A bill that would allow the state’s Governor to remove judges who try and stop courthouse carry has been approved by the Florida Senate.

SB 616 generally keeps the state’s current prohibition on courthouse carry, but makes three key changes.

First, it provides when a gun license holder approaches security or management personnel upon arrival at a courthouse, the license holder may temporarily surrender their weapon or firearm to the security or management personnel, who shall store the weapon or firearm in a locker, safe, or other secure location and return the weapon or firearm to the licensee when he or she is exiting the courthouse.

As the legislative analysis for the bill notes, not all courthouses have such security checkpoints (footnote 16).

Second, the bill defines “courthouse”

the term “courthouse” means a building in which trials and hearings are conducted on a regular basis. If a building is used primarily for purposes other than the conduct of hearings and trials and housing judicial chambers, the term includes only that portion of the building that is primarily used for hearings and trials and judicial chambers.

Finally, the bill warns that any judge who issues an administrative order or rule to alter this definition faces fines and removal from office by the Governor.

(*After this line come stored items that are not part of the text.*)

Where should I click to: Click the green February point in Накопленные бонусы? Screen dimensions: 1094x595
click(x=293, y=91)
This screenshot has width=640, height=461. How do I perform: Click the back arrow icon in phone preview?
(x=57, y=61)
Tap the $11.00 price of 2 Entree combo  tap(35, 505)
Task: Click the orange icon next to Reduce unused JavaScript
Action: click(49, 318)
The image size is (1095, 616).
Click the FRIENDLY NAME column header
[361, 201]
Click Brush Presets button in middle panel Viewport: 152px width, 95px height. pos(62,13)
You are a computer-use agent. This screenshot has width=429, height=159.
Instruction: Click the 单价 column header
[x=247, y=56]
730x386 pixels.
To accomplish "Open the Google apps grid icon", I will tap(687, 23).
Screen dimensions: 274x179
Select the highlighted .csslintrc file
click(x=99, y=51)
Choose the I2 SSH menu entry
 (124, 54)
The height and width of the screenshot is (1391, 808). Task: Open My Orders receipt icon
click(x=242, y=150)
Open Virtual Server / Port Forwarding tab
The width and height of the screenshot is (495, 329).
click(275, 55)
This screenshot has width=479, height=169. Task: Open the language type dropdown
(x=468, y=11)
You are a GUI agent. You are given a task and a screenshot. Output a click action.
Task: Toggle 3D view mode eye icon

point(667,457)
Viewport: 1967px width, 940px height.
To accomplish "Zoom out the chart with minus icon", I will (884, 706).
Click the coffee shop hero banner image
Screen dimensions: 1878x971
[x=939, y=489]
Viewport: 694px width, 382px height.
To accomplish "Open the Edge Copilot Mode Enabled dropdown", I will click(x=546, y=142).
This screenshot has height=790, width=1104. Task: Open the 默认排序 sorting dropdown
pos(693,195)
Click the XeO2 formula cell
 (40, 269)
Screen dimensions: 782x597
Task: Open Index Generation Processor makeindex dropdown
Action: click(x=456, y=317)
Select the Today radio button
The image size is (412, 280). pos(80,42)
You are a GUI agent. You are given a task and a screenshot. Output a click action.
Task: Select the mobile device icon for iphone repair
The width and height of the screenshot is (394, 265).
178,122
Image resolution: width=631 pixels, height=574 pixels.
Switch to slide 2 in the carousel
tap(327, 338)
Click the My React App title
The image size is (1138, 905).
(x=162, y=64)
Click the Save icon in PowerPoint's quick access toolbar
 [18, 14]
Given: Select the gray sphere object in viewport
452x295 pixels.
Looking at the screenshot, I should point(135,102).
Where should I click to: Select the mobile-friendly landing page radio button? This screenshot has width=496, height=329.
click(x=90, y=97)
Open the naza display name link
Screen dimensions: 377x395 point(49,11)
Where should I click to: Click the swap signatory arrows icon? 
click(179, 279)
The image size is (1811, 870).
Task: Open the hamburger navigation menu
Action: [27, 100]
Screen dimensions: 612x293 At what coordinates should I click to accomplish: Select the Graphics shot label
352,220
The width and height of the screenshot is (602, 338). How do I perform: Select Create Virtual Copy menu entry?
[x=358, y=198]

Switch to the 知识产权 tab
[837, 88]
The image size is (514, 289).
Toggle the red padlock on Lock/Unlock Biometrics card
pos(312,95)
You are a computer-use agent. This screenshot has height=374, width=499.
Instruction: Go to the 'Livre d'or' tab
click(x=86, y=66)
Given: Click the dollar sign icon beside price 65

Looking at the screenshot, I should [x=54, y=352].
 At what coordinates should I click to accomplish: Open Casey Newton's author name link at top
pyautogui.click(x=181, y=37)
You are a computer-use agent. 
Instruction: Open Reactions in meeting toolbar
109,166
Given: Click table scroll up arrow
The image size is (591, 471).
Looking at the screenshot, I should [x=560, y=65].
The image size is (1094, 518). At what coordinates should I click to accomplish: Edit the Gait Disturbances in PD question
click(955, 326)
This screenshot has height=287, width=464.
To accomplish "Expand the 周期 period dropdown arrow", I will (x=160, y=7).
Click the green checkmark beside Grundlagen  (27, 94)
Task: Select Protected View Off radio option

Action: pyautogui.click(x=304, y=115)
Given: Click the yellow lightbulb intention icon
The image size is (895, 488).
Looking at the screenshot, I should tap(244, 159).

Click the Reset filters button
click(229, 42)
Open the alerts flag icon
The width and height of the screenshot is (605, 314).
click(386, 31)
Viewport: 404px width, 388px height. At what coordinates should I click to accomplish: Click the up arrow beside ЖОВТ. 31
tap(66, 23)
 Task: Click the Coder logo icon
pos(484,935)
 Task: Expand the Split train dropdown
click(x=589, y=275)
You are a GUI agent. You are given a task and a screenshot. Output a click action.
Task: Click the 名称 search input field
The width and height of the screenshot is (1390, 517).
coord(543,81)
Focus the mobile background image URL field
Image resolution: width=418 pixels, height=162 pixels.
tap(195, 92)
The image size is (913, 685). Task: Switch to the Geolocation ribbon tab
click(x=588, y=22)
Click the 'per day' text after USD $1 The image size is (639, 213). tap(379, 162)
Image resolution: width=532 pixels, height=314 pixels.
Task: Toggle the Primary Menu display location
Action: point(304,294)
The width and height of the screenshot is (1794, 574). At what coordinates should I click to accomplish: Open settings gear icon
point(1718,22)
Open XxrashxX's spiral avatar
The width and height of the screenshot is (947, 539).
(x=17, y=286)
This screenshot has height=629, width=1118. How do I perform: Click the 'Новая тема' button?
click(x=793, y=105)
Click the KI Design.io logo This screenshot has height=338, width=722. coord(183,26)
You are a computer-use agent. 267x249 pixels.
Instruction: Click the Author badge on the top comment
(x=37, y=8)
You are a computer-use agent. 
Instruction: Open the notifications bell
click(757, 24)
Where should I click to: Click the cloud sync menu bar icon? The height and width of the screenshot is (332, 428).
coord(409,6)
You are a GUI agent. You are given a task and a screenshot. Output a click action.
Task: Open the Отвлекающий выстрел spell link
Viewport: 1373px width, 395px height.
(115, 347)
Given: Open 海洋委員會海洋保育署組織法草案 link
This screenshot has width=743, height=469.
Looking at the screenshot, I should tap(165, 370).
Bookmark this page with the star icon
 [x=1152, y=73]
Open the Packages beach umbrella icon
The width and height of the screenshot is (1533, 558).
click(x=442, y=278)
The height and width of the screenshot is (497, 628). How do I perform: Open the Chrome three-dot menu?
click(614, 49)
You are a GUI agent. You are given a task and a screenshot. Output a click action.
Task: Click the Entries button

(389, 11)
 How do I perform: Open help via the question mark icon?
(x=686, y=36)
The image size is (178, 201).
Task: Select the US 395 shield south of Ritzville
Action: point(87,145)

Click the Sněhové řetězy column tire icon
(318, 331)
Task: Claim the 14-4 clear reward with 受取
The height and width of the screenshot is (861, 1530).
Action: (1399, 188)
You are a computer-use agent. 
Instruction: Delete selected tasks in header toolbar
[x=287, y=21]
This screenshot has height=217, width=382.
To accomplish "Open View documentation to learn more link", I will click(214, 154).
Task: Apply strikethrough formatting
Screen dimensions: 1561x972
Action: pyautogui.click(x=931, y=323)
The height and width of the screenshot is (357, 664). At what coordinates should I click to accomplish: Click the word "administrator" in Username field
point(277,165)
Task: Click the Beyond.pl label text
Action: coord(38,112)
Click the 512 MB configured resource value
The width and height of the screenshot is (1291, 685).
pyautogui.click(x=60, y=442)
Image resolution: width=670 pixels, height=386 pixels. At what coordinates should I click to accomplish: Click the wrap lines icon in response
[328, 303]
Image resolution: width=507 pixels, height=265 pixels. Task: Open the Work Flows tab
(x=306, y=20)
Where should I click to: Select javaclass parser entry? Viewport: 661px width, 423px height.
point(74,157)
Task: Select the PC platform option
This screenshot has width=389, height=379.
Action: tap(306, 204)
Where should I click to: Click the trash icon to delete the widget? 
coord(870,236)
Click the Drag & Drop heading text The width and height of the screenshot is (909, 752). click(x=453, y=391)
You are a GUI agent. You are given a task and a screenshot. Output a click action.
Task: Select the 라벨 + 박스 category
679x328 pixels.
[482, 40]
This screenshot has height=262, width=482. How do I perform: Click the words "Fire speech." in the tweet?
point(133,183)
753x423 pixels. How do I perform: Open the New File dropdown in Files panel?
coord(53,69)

A local ordinance, administrative rule, administrative order, or regulation that is in conflict with the definition of the term “courthouse” in this subsection or the rights set forth under subparagraph (12)(a)4 is preempted to the Legislature under s. 790.33. The person, justice, judge, county, agency, municipality, district, or other entity that enacts or causes to be enforced a local ordinance, administrative rule, administrative order, or regulation that is preempted is subject to the penalties set forth in s. 790.33, including, but not limited to, civil fines and removal from office by the Governor.

SB 616 was approved 19-15 with 5 not voting by the full Senate on April 28 and is now on the House Special Order calendar.